Stiles let the wrench fall against his chest and closed his eyes for a second.
By the time he finally rolled himself back out from under the Jeep, his ribs hurt from twisting, his hip hurt from compensating, and both hands had started aching in that deep hot way that meant they were done for the day whether he agreed with it or not.
Scott handed him the water already shaken up with the electrolyte packet but still watched him with that concerned furrow in his brow.
Which was somehow worse.
Scott absolutely told his mom.
Stiles realized this because Melissa started watching him like she was reviewing security footage. At first he thought he was imagining it, but then she watched him stand up from the couch one night and immediately zeroed in on the way he paused after standing, shifted off his left side, then started walking like none of that had happened.
“Your hip still bothering you?”
Stiles stopped halfway to the kitchen. “I’m sorry, what.”
Scott looked up from the table with the expression of someone who had suddenly remembered another place he could be.
“Scott.” Stiles said calmly, too calmly.
“I might have, accidentally, mentioned the thumb thing.” Scott had the decency to look apologetic.
“You are incredibly weak under questioning.”
“I said it was an accident!” Scott defended himself.
“Which on Google Maps is still a car crash, Scott.”
Scott had the decency to look a little guilty about it, though not guilty enough to stop sitting there while Melissa continued openly evaluating Stiles’ skeleton like she was trying to solve a crime.
“Left side?” she asked.
“You can’t just say that with confidence and expect me not to feel profiled. This feels very hostile and illegal.”
“Am I wrong?”
Which was annoying because she wasn’t. Stiles had shifted off it immediately after standing up, same as always lately, except apparently not as subtly as he’d thought.
Scott snorted into his drink while Stiles narrowed his eyes at both of them. “This entire house has become hostile.”
Melissa ignored that too. “And your ribs?”
“What about them?”
Melissa circled around him a little before frowning. “Your shoulders are lopsided.”
“Wow Mrs. McCall I feel very attacked—”
“And you look like you’re trying to hold them in, right now.” She added.
Stiles dropped the hand away from his side automatically before he even realized he’d been doing it again. That, unfortunately, did not help his argument.
“Okay,” he said after a second. “In my defense, you notice things professionally, which feels unfair.”
“Does sitting make it feel better or worse?”
Stiles thought about that for a moment before he replied, “Both?”
“Standing?”
He thought about that too for a moment before he replied more resigned, “Also both?”
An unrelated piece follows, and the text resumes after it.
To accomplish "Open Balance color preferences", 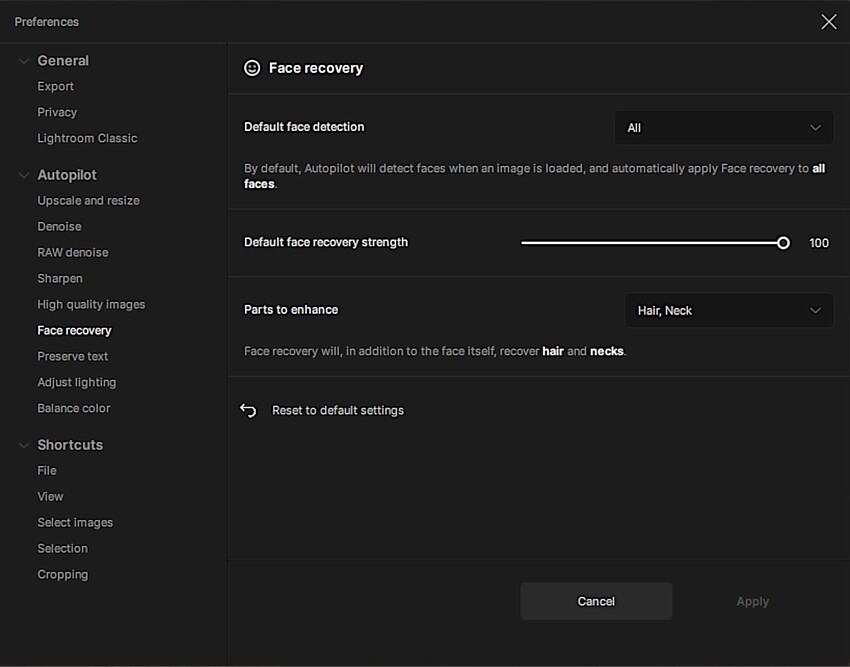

Melissa nodded absently and went back to stirring something on the stove while Stiles leaned against the counter beside the fridge, mostly because standing still had started feeling weirdly expensive lately.
“You’re treating pain like it’s the measurement,” she said after a moment.
That pulled his attention back immediately. “What does that even mean?”
“People compensate for fatigue before they realize they’re doing it. Leaning more. Sitting differently. Avoiding certain movements because they’re irritating not painful—yet.”
Melissa pointed at him with the spoon.
“That.”
He looked down automatically at the way he was half resting against the counter.
Stiles straightened immediately out of spite alone.
His SI joint hated that almost instantly.
Scott laughed into his drink while Stiles glared at both of them like this was somehow a coordinated attack.